FIG. 2.

Effect of osmolarity on AQP2 expression in nucleus pulposus cells. Cells were cultured in hypertonic medium (450 mosmol/kg) for 4–24 h, and AQP2 expression was analyzed. (A) Real-time RT-PCR analysis of AQP2 expression indicated a time-dependent increase in mRNA expression under hypertonic conditions. (B) Western blots analysis showed there was osmotic induction in AQP2 protein expression in NP cells. (C) Multiple Western blots of AQP2 quantified by densitometric analysis. Note NP cells exhibit induction in AQP2 levels under hypertonic conditions (D) Cartoon showing AQP2 promoter constructs used for transfections. Mutant construct (AQP2-M) contains point mutations in TonEBP and all NFAT binding motif, whereas wildtype (AQP2-W) construct contains native site. NP cells were transfected with wildtype and mutant AQP2 reporter constructs along with pRL-TK vector. Cells were cultured under isotonic or increasingly hypertonic (410–450 mosmol/kg) conditions for 24 h, and luciferase reporter activity was measured. NP cells showed an osmolarity-dependent increase in wildtype promoter activity.

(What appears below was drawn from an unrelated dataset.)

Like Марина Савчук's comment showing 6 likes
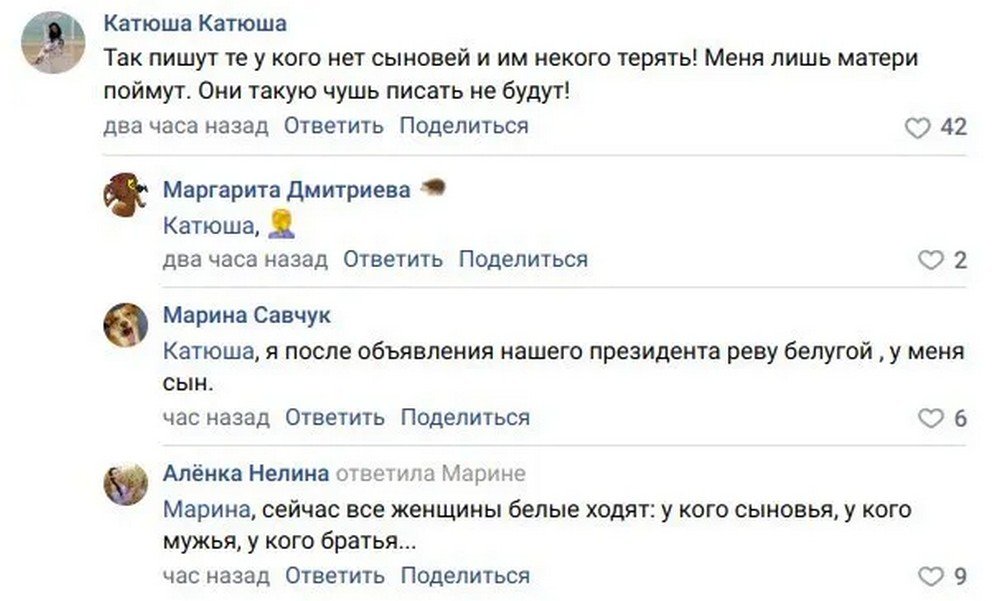click(932, 418)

Mutant vector did not change its activity under hypertonic conditions. (E) Western blot analysis of the expression of TonEBP protein by NP cells at 330–500 mosmol/kg. An increase in medium osmolarity from isotonic to 500 mosmol/kg resulted in a robust increase in TonEBP protein. Quantitative data represents mean ± SD of three independent experiments (n = 3); *p < 0.05; ns = nonsignificant.